Aiming to set a new standard for the restaurant business, the Sweetgreen fast-casual chain has expanded its employee benefits package to include five months of paid leave for new parents.
The paid time off will be extended to new mothers, fathers, adoptive parents, foster parents and “others with new additions to their families,” Sweetgreen’s co-founders said in a statement aired to employees and the public.
The offer is open to both full- and part-time employees who work in headquarters or one of the chain’s 92 or so restaurants. Participants must be on the payroll for at least six months to qualify.
“This move is rare for our industry and we hope this creates a conversation for other companies to join,” Sweetgreen’s founders said in their signed statement. The signees were Jonathan Neman, Nathaniel Ru and Nicolas Jammet.
Paid parental and family leave are still rare in the whole business community, according to the U.S. Department of Labor. As of March 2017, the benefit was offered by just 15% of employers nationwide, the DOL statistics show.
Paid family leave, which typically provides time to care for ill family members as well as a new addition, is mandated by five states and the District of Columbia. In those jurisdictions, the funding is usually generated through a small tax on employees’ paychecks. Their leave pay is drawn from the pool created in that fashion.

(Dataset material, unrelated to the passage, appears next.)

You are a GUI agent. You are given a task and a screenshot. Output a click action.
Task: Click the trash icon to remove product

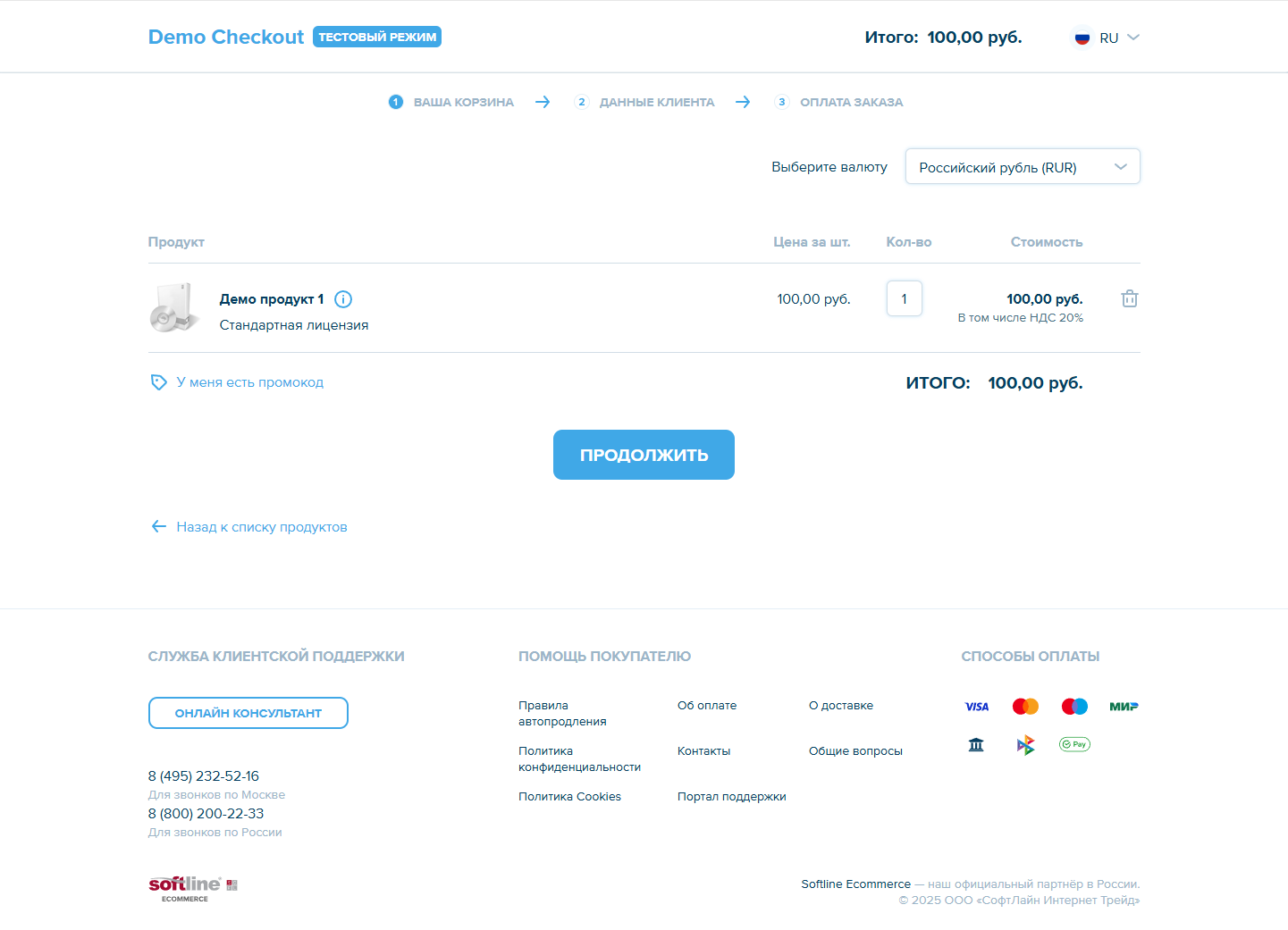click(x=1129, y=299)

Elsewhere, federal law guarantees employees up to five months of leave time for extraordinary family developments, with an assurance that their prior job or a comparable position will be waiting for them upon their return. Employers can keep paying staff members during their time away from the job but are not required to do so.
Paid leave is “a more just benefit,” the chain’s co-founders commented. “We believe it is our responsibility to lead the way given the U.S. is one of the few countries that does not mandate any paid leave for new parents.”
Starbucks added six weeks of paid family leave as a benefit in 2018.
California Gov. Gavin Newsom has proposed that his state mandate six months of paid leave for new parents.
On the federal level, Democrats in both the House of Representatives and the Senate have proposed mandating paid family leave of up to three months.